TASK SET:
• A. According to the passage on the game's worlds, why can a player leave the 100 Acre Woods during most episodes?
• B. Repeat the section of the passage on the game's worlds word for word, starting at "Wonderland has the" and stopping after "wave of Nostalgia.".

TEXT TO READ:
------------------------

You can not leave a quest area once you’ve started (with a few exceptions) unless you give up or are defeated. Castleton’s Dungeon is one of the biggest exceptions to this and the red gems. More or less, Castleton’s dungeon starts at 60 and unlocks a new floor (up until Floor 5 at 80 stickers) for every 5 stickers. You can leave at anytime after completing a floor and each time you complete a floor, a big chest that you can use all your red gems on will appear. The further you go, the rarer the items and obviously, the more gems you have, the more items you will get (and rarer as well) so it’s up to you if you want to risk it and hold onto your gems until the end, keep opening each chest as you go, or if you don’t want to continue to risk anything and just leave the dungeon before completing every floor. This is considered the hardest dungeon in the game, but I’ve actually had an easier time with it versus some of the episodes in Wonderland and Agrabah.

Cinderella’s World has the easiest ghosts, in my opinion, with the exception of their overall World Ghost which is somewhere in the middle difficulty-wise. One of the neat things though is Cinderella’s World has two different kinds of episodes–besides the usual Dungeons (mentioned and briefly shown above), they also have Balls which are a rhythm minigame.

With the exception of the first ball, each one has 3 difficulties. There are a total of 4. You can also choose to practice at anytime with the lady closest to the center in the plaza of Cinderella’s World.

Wonderland has probably the zaniest dungeons which should be expected. The ghosts are incredibly annoying (though, not necessarily hard with the exception of the ones with the hammers) and it can be a bit frustrating. It is also the only World to have two episode boards.

Wonderland has the easiest boss, in my opinion, which actually surprised me due to the difficulty with some of the sub-bosses.

The 100 Acre Wood has the easiest episodes because they don’t involve dungeons at all. They just involve being a good friend to Pooh, Rabbit, Piglet, Eeyore, Owl, and Tigger. And well, gardening too.

I actually really like the 100 Acre Woods because it’s rather relaxing and has some of the quickest Episodes (Episodes can last anywhere between 5-40 minutes depending on how it goes, though, I’ve definitely spent longer in some). It also has a lot of episodes based on stories and episodes from the show and books and it’s just such a nice wave of Nostalgia.

You can leave the 100 Acre Woods during most episodes since gardening can take a while (some seeds can take as long as 3-4 hours while others are as short as 3 minutes). It’s a nice way to relax or kill time inbetween the more action-packed episodes though.

Agrabah has the hardest ghosts and areas–filled with various traps to go along with mechanics, fire pits, and just in general really difficult/frustrating ghosts. It also has the hardest boss. It has some neat cutscenes near the end of various dungeons though so it does have its merits despite difficulty–I also feel it has the most fitting music.

------------------------

Item-finding records:
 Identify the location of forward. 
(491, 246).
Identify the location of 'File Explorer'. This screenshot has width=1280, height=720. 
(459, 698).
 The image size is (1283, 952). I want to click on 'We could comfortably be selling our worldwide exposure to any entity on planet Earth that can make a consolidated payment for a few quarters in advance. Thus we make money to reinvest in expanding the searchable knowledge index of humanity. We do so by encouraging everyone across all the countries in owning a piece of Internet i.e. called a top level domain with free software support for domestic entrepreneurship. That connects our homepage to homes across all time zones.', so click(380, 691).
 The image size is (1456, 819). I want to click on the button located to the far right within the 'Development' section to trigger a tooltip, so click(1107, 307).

------------------------

WRITTEN RESPONSES:
• A. Gardening can take a while there. Some seeds take as long as 3-4 hours to grow, while others take as little as 3 minutes.

• B.
Wonderland has the easiest boss, in my opinion, which actually surprised me due to the difficulty with some of the sub-bosses.

The 100 Acre Wood has the easiest episodes because they don’t involve dungeons at all. They just involve being a good friend to Pooh, Rabbit, Piglet, Eeyore, Owl, and Tigger. And well, gardening too.

I actually really like the 100 Acre Woods because it’s rather relaxing and has some of the quickest Episodes (Episodes can last anywhere between 5-40 minutes depending on how it goes, though, I’ve definitely spent longer in some). It also has a lot of episodes based on stories and episodes from the show and books and it’s just such a nice wave of Nostalgia.